* **Records for this exercise**
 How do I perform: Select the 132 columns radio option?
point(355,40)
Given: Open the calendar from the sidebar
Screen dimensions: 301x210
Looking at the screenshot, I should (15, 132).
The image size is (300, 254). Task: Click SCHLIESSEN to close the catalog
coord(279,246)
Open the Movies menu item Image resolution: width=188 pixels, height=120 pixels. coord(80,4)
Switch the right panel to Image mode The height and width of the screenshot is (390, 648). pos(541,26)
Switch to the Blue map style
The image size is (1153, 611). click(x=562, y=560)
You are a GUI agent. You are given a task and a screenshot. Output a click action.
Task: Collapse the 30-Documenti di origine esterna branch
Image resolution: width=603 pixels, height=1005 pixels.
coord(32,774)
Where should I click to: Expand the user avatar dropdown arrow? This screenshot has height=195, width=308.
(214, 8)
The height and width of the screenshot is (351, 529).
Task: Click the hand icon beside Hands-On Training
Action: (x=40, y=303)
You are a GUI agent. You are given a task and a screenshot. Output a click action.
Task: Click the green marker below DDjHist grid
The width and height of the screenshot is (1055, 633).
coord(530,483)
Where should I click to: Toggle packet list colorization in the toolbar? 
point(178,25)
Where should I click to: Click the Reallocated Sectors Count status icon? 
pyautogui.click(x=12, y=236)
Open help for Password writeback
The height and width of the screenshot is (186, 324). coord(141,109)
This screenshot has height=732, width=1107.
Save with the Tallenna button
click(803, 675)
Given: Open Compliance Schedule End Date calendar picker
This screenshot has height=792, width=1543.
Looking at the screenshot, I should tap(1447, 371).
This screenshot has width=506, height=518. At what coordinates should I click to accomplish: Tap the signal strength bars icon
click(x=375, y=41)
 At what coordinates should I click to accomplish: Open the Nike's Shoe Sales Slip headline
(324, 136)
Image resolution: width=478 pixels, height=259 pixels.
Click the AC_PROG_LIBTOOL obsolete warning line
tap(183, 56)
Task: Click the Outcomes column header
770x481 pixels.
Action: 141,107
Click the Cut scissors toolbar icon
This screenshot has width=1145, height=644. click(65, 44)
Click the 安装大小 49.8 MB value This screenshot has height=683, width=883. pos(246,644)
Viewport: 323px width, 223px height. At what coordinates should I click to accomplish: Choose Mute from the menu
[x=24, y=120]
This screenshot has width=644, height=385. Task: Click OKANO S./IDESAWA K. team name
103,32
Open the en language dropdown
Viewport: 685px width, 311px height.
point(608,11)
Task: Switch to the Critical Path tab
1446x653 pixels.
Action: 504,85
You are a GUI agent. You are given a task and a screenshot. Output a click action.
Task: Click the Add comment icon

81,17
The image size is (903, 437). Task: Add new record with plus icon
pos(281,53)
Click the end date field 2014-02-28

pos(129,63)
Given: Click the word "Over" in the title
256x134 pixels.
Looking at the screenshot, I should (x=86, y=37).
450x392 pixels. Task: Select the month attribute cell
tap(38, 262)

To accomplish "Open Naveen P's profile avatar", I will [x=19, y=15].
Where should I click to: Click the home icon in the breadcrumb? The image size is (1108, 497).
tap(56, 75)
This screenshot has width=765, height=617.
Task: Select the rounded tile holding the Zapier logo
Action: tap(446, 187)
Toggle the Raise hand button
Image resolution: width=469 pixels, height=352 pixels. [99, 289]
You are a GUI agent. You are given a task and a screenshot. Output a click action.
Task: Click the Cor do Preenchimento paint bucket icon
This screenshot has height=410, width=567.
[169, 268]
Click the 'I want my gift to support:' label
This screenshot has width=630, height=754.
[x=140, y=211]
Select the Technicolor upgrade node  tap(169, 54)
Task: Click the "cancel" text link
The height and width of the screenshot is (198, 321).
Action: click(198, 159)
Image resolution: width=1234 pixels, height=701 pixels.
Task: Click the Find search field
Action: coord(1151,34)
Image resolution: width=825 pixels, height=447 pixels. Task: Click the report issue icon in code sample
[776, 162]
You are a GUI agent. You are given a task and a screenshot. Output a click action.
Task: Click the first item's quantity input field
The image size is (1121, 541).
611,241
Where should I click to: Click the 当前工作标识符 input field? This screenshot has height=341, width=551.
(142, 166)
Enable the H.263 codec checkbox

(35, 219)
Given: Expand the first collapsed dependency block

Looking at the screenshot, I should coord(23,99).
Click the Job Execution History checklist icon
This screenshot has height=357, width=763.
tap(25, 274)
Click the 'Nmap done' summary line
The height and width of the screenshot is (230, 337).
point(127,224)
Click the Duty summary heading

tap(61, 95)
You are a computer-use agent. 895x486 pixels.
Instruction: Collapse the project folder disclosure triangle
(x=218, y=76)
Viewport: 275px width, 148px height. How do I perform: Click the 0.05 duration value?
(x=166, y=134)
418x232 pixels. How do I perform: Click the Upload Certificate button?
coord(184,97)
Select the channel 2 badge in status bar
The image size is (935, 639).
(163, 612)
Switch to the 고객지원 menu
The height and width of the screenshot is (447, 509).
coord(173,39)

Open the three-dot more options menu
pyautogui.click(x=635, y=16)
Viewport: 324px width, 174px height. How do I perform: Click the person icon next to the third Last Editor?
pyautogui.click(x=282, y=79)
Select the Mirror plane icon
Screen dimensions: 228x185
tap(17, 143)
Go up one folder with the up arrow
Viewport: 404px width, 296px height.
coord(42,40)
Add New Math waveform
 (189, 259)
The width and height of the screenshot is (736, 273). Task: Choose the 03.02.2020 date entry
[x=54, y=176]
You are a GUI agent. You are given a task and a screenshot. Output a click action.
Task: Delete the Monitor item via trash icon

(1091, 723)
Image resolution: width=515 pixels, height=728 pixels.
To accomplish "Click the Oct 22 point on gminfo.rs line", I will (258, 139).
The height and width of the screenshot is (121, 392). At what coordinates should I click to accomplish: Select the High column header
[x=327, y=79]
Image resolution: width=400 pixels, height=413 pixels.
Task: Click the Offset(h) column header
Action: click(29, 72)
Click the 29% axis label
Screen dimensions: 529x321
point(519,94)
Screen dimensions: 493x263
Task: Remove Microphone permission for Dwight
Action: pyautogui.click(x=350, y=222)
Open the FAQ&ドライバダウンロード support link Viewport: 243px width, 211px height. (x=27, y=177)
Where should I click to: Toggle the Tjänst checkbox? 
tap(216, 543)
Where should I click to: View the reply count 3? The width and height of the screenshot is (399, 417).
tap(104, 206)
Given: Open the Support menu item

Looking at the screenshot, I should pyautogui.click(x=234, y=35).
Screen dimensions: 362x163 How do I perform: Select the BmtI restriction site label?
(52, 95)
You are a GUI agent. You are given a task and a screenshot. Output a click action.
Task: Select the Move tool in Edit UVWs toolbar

* **Goal of the exercise**
Quote every line of the records above, from the first down to the one holding "Open the Movies", exactly as written.

* **Task answer**
 How do I perform: Select the 132 columns radio option?
point(355,40)
Given: Open the calendar from the sidebar
Screen dimensions: 301x210
Looking at the screenshot, I should (15, 132).
The image size is (300, 254). Task: Click SCHLIESSEN to close the catalog
coord(279,246)
Open the Movies menu item Image resolution: width=188 pixels, height=120 pixels. coord(80,4)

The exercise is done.